What you should do> The reply needs the lines from the one containing "Task: Close the" through the end of the material, each repeated exactly, and no pictures.

Listed entries>
--

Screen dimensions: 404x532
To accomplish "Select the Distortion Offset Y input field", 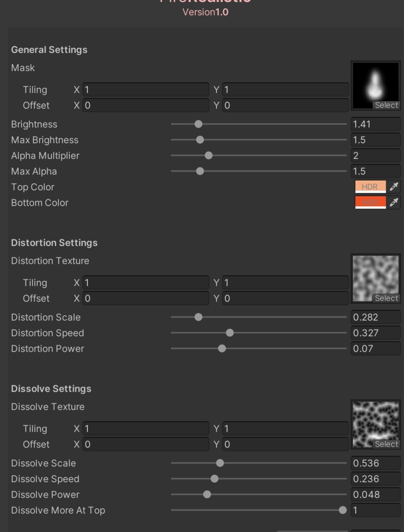I will pos(285,298).
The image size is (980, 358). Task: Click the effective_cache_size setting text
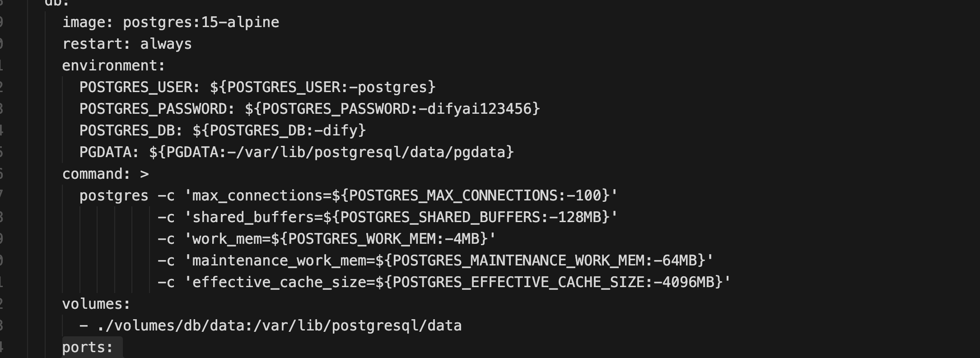pos(279,282)
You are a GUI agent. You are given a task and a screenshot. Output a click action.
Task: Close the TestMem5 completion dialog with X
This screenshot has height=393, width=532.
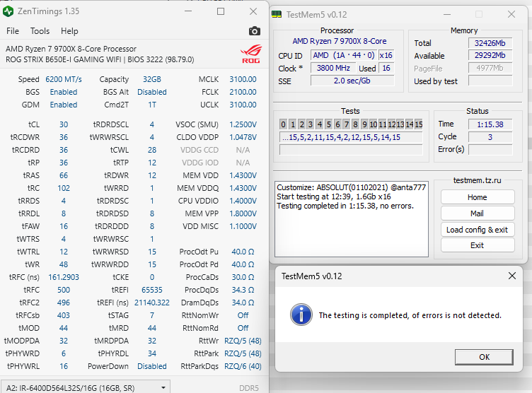coord(512,276)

--

Answer area>
Task: Close the TestMem5 completion dialog with X
This screenshot has height=393, width=532.
coord(512,276)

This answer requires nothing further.